_STUDY TEXT_:
SUPREME COURT NEWS
There was no “clear and indisputable legal duty” by the Legislature to permit in-person public attendance at a special session last year during the COVID-19 pandemic, the state Supreme Court concluded in an opinion issued today.
The opinion provides the detailed legal reasoning for the Court’s divided decision – announced from the bench last June after hearing oral arguments – that allowed the Legislature to bar the public from entering the Capitol to attend the special session. The public was able to watch legislative proceedings online and remotely offer testimony at committee hearings.
A majority of the five-member Court rejected a legal challenge brought by a group of mostly Republican lawmakers and former State Land Commissioner Aubrey Dunn, who asked the court to nullify the restrictions imposed by the Legislative Council, a committee of lawmakers that includes the top legislative leaders. To issue such an order – a writ of mandamus – the Court explained, it must find there were “clear-cut grounds” for requiring a governmental entity to carry out a plainly required legal duty. Additionally, courts traditionally give deference to the Legislature – a co-equal branch of government –in governing its affairs unless there is a clear constitutional violation.
In an opinion written by retired Justice Judith K. Nakamura, the Court concluded that the New Mexico Constitution – Article IV, Section 12 – was ambiguous on whether it required the Legislature to allow the physical attendance of the public at its sessions. The constitutional provision states, “All sessions of each house shall be public.” The provision also requires the Legislature to keep a written journal of its proceedings. Chief Justice Michael E. Vigil and Justice Barbara J. Vigil joined in the majority opinion. Justice Nakamura retired from the Court in late 2020, several months after the case was heard.
The Court’s majority, in analyzing the “plain language” of the constitution, concluded “there is simply no clear or explicit constitutional mandate to be found in the public sessions provision that would justify mandamus relief in the form of ‘judicial nullification’ of the attendance restrictions imposed by the Council’s directive.”
Constitutions in New York and Wisconsin, unlike New Mexico, contain language that “makes plain the public’s right to physically attend legislative proceedings,” the Court’s majority noted. Additionally, there were competing dictionary definitions of the term “public” at the time of the New Mexico Constitution’s adoption. The Court wrote that “arguably the most prominent” of the definitions of public is that something is generally “known or notorious.” An alternative definition is that public means something is open or accessible.
“Nothing in the textual language of the public sessions provision clearly conveys the drafters’ intent to provide the public with a right of in-person attendance at legislative sessions,” the Court’s majority concluded.
To decide the case, the majority explained, the Court need not go beyond legal arguments by those challenging the restrictions, including their “ultimately unconvincing plain-language, textual analysis of the term ‘public.'” The majority declined, on its own initiative, to go beyond the arguments of the parties and undertake a more expansive historical analysis to interpret the constitution provision.

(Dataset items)
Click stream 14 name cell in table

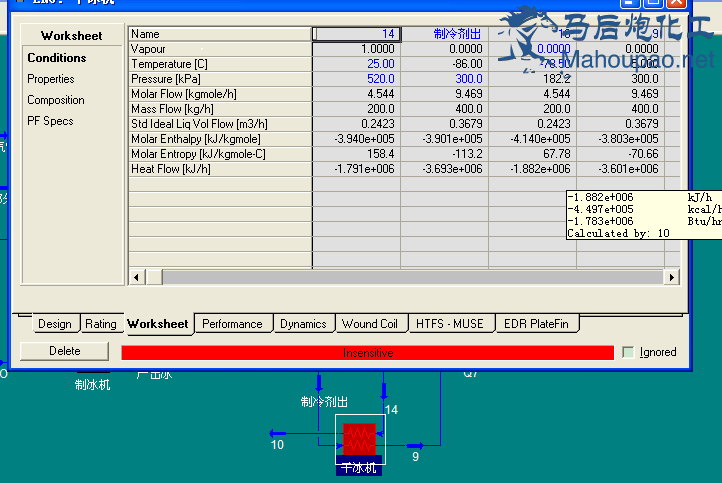tap(357, 34)
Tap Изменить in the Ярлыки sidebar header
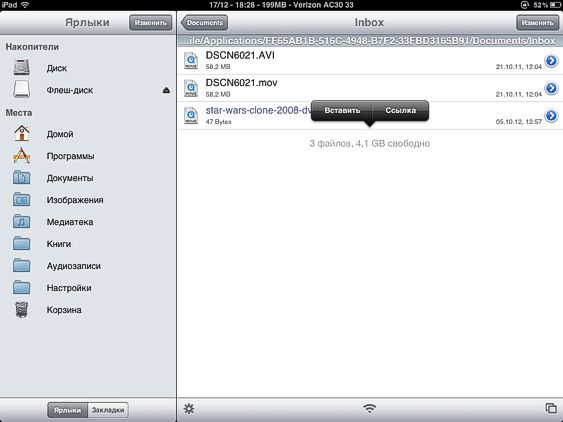This screenshot has width=563, height=422. [x=150, y=23]
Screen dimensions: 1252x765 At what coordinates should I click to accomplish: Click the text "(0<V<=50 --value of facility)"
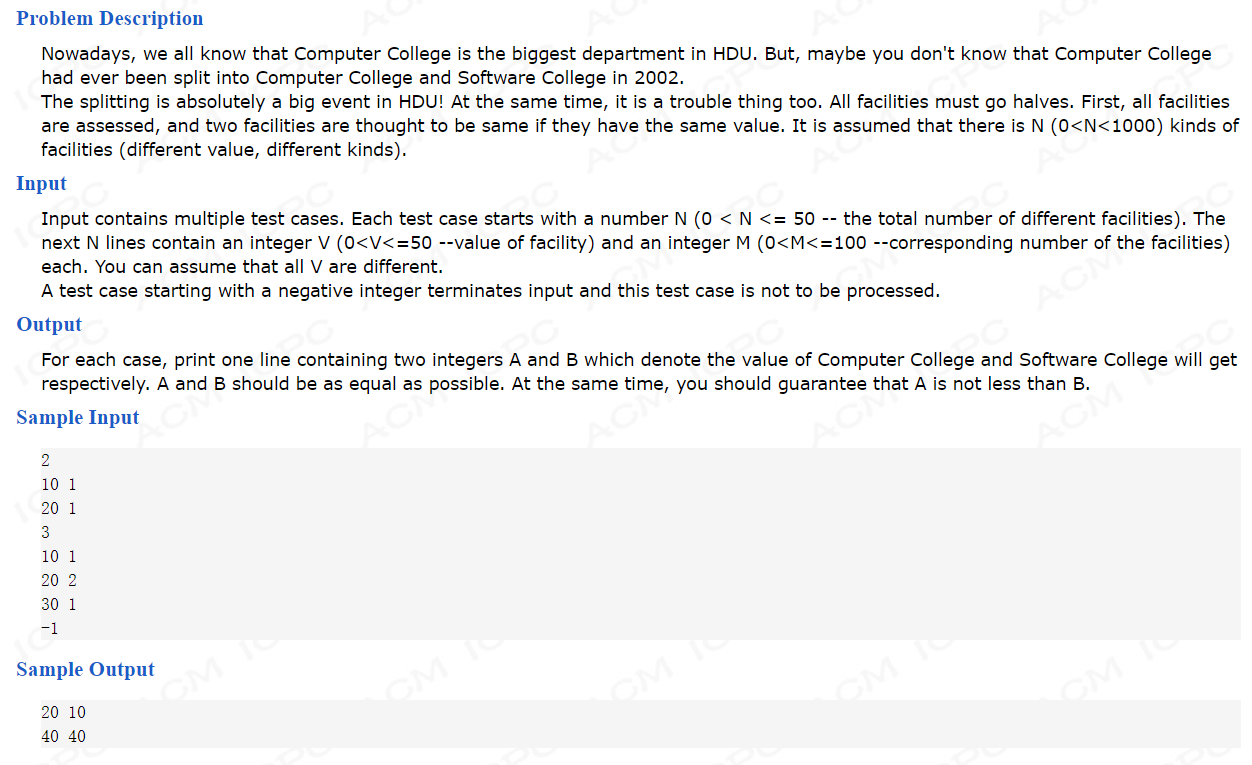pyautogui.click(x=465, y=243)
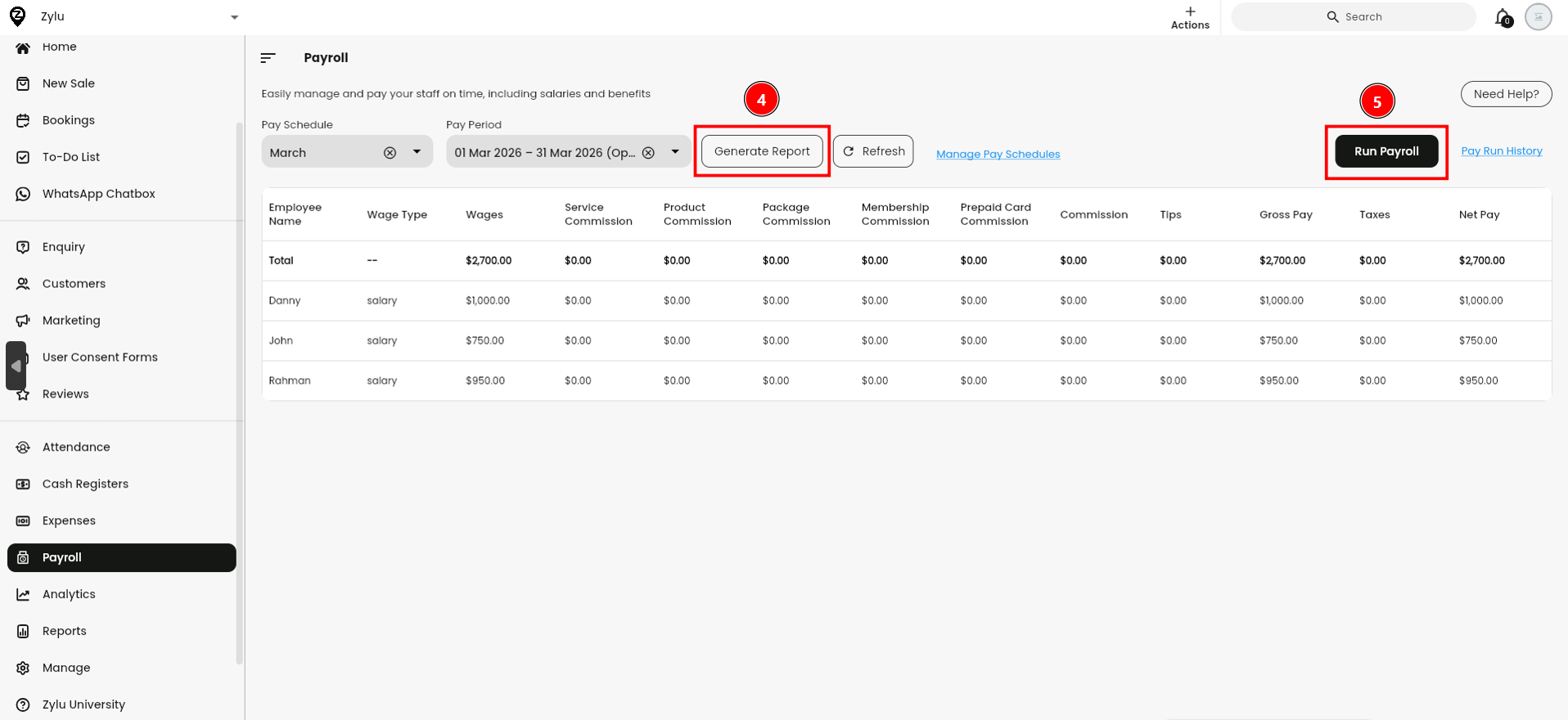Viewport: 1568px width, 720px height.
Task: Go to Bookings in the sidebar
Action: pos(69,120)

_EXERCISE PROMPT_: Carry on the court news report on the Legislature's special-session attendance ruling, picking up right after its final sentence.

_RESULT BELOW_:
“We conclude without hesitation that judicial guidance on the intended meaning of the term ‘public’ as used in Article IV, Section 12 must await the proper case or controversy,” the Court’s majority wrote.
The Court rejected arguments that the special session’s attendance restrictions deprived New Mexicans of a due process right to participate in the legislative process. Previous federal and state court rulings, the Court explained, do not recognize a due process right to attend legislative sessions. The majority also concluded that state statutes gave the Council the authority to establish restrictions on public attendance at the special session during the pandemic. Under the law, the Council is responsible for the “safety, care and preservation” of Capitol buildings and grounds.
“The Legislature’s inclusion of the word safety materially alters the equation because that term, when used in relation to buildings or property, readily encompasses the safety of those who occupy or visit a building,” the Court’s majority reasoned.
In a dissenting opinion, Justices C. Shannon Bacon and David K. Thomson concluded that the state Constitution “limits the Legislature’s authority to exclude the public from individually attending the sessions in person.” However, the justices wrote that “based on the facts of this case, online or virtual access exceeds the constitutional minimum required” by the provision mandating House and Senate sessions “be public.”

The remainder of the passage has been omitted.